Murguía returned to perform functions in the federal government, holding the position of the Secretariat of Public Education's director of marine science and technology from 2010 to 2011. From that year to 2012 she was general director of the Colegio de Bachilleres.

In 2013 she was elected councillor of the municipality of Querétaro, and in 2015 became a federal plurinominal deputy to the 63rd Legislature. In the Chamber of Deputies, she was secretary of the Constitutional Points commission and a member of the Public Education and Educational Services commission and the Governance commission. She was also president of the commission to continue the investigations and monitor the results of the Interdisciplinary Group of Independent Experts for the Ayotzinapa Case (GIEI), designated by the Inter-American Commission on Human Rights (IACHR), related to the events in Iguala, Guerrero, to students of the Ayotzinapa Rural Teachers' College.
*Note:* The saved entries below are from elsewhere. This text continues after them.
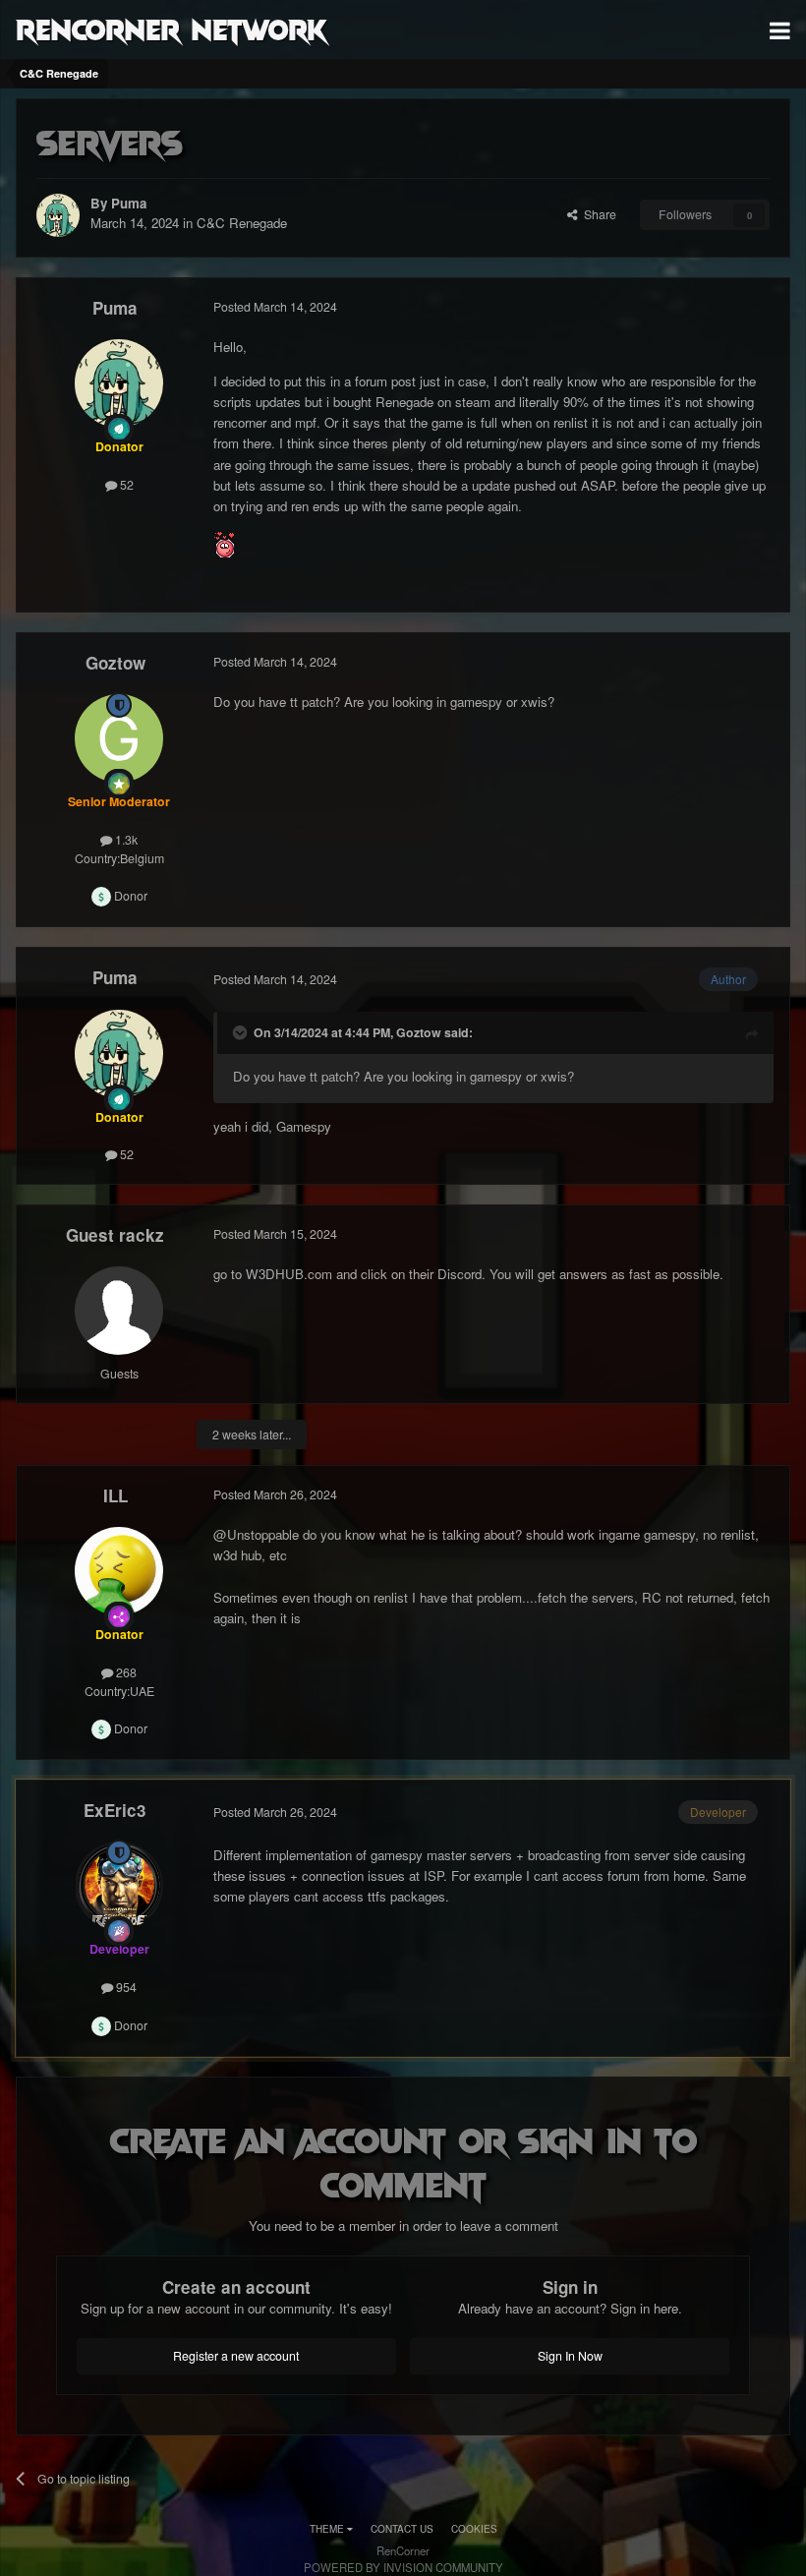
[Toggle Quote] (242, 1032)
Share (597, 214)
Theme (328, 2529)
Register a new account (236, 2356)
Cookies (474, 2529)
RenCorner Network (171, 28)
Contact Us (402, 2529)
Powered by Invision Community (403, 2567)
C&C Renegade (242, 222)
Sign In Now (570, 2356)
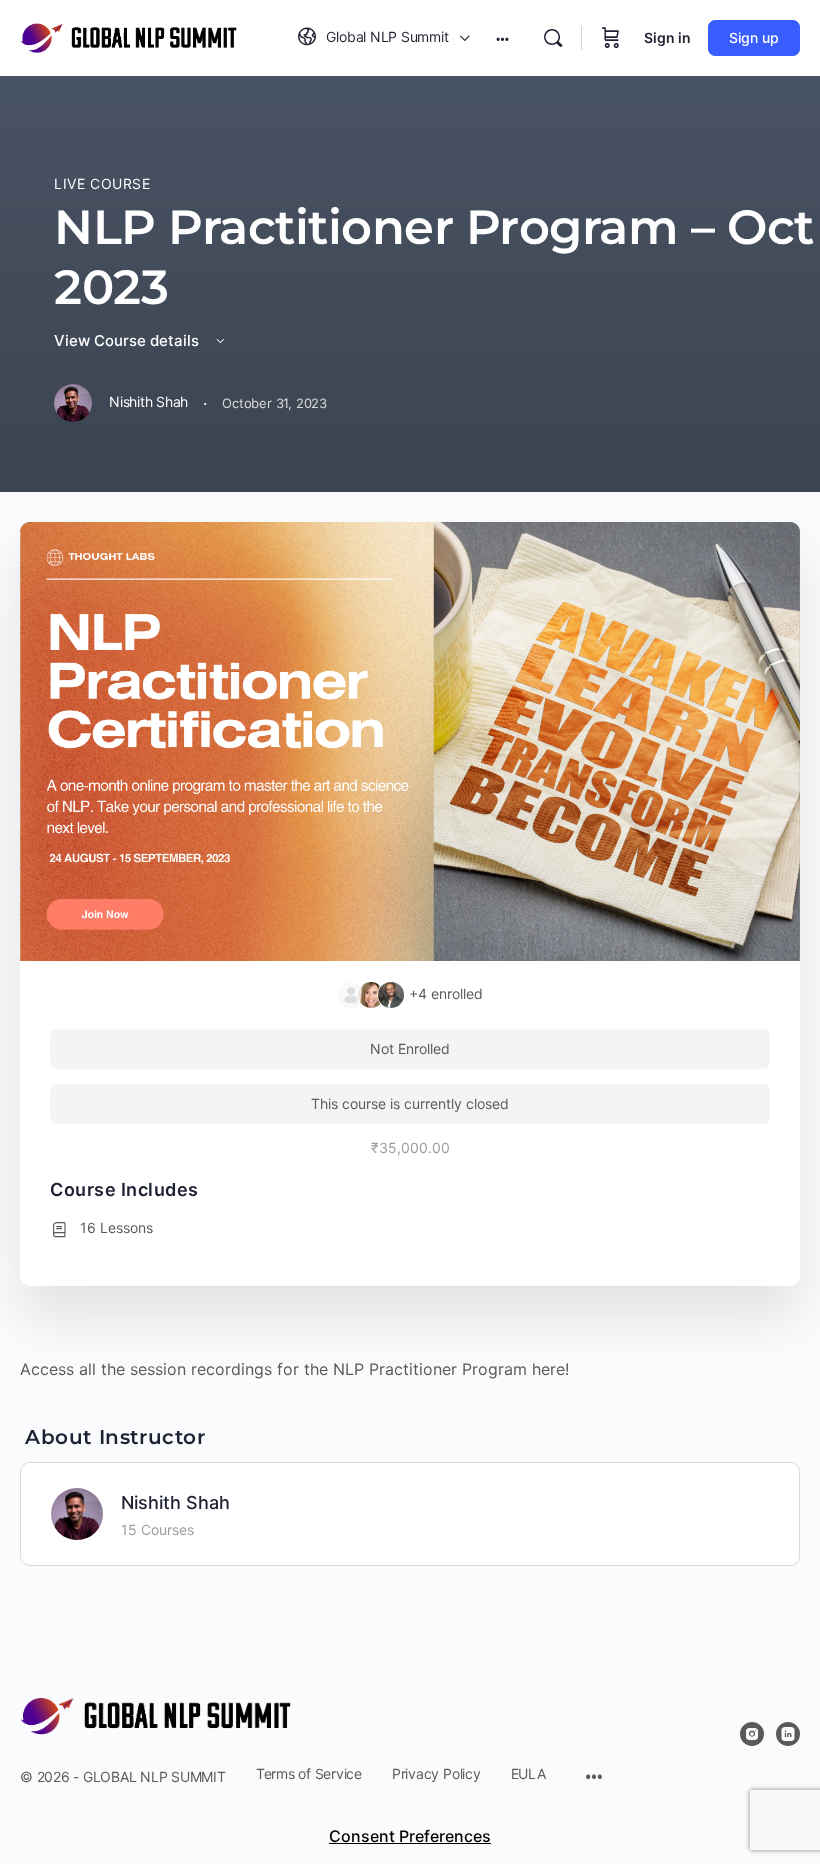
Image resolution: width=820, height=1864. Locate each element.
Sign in (667, 37)
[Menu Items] (594, 1778)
On September 1, 2016, she took over as vice president of the board of directors of the Chamber of Deputies, announcing that in the next ordinary session she would take up the position of president of the chamber. She assumed this position formally on March 1, 2017.

She is currently a senator for the State of Querétaro, elected on July 1, 2018.

Murguía signed the Madrid Charter, a document drafted by the far-right Spanish party Vox that describes left-wing groups as enemies of Ibero-America involved in a "criminal project" that are "under the umbrella of the Cuban regime".

Murguía Gutiérrez won re-election as one of Querétaro's senators in the 2024 Senate election, occupying the first place on the Fuerza y Corazón por México coalition's two-name formula.